-------- QUOTED PASSAGE

We want to assure you that your vacation experience continues to be our highest priority and we are doing our due diligence to ensure that we are well informed of all the plans for this subdivision. We are meeting with the project developer on a regular basis to evaluate the impact on our resort, its owners, members, and guests. At this time we believe this to be minimal, and therefore, please do not change your plans to visit us, but we will continue to monitor the situation, and keep you informed if anything changes. 

If you have additional questions, please send them to PoipuInfo@DiamondResorts.com. We will respond to your inquiries as soon as possible. 

Sincerely, 
Homeowners Association Management


----------



## Poobah

*News Article*

This was in the Garden Island News: 

http://thegardenisland.com/business...cle_a14b5dfa-7dfc-5aec-a228-7f39cdbd3939.html 

The article was dated January 31, 2016. I asked my question on the status last March, 2016 and was told nothing is happening1

Was anything said about this at the HOA meeting last February?

Cheers,

Paul


----------



## DeniseM

It is amazing that the lot stayed empty as long as it did.


----------



## artringwald

In the map I saw, which I can't find now, the development will not go past the U shaped green area in Denise's map. It should not block the ocean view of the P@P units on that side because the hill with the beacon is too high to see over.


----------



## T_R_Oglodyte

artringwald said:


> In the map I saw, which I can't find now, the development will not go past the U shaped green area in Denise's map. It should not block the ocean view of the P@P units on that side because the hill with the beacon is too high to see over.


That would make sense and would be consistent with other land use decisions in the area  and would also protect the Shearwater nesting areas.

Sounds as if the units most impacted will be the units on the west side of building 3.  Those units have been the best values at the Point at Poipu, because they are classed as ocean view units, even though they have an unobstructed view of the ocean.  If the development proceeds as described above, those units will truly be ocean view instead of virtual ocean front.


----------



## wilma

The map here shows that three oceanfront buildings will be affected:

http://makahuenaland.com/


----------



## singlemalt_18

wilma said:


> The map here shows that three oceanfront buildings will be affected:
> 
> http://makahuenaland.com/



That is a very disappointing plan... very sad as we have great memories walking and hiking that entire area. It was the seclusion that made it so special. No doubt the homes built there will fetch astronomical prices, as it is truly one of the most special places on the entire planet; from the USCG navigational marker the sun both rises and sets on the water. There are not many places that offer that.


----------



## wilma

singlemalt_18 said:


> That is a very disappointing plan... very sad as we have great memories walking and hiking that entire area. It was the seclusion that made it so special. No doubt the homes built there will fetch astronomical prices, as it is truly one of the most special places on the entire planet; from the USCG navigational marker the sun both rises and sets on the water. There are not many places that offer that.



Yes, and many of the locals walk through here and they will be very unhappy to lose access. The weasel sales guy at Poipu (then Embassy) claimed the land was set aside as open space and could not be developed. This lie was said to us in 1998 after the land had been sold.

----------------

STATED GOAL A:
According to the thread about the Poipu development, what date was on the Garden Island News article?
STATED GOAL B:
Using the thread about the Poipu development, decide for each statement whether it agrees with the thread, and quote the words that settle it.
(i) The Homeowners Association Management says it meets with the project developer on a regular basis.
(ii) The map wilma links shows that two oceanfront buildings will be affected.
(iii) Paul says he was told in March 2016 that nothing was happening.

-------- COLLECTED MATERIAL

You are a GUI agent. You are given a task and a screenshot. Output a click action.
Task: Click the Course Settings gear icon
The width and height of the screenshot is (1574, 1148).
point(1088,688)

----------------

ANSWER A:
January 31, 2016.

ANSWER B:
(i) Yes: "We are meeting with the project developer on a regular basis"
(ii) No: "The map here shows that three oceanfront buildings will be affected"
(iii) Yes: "I asked my question on the status last March, 2016 and was told nothing is happening"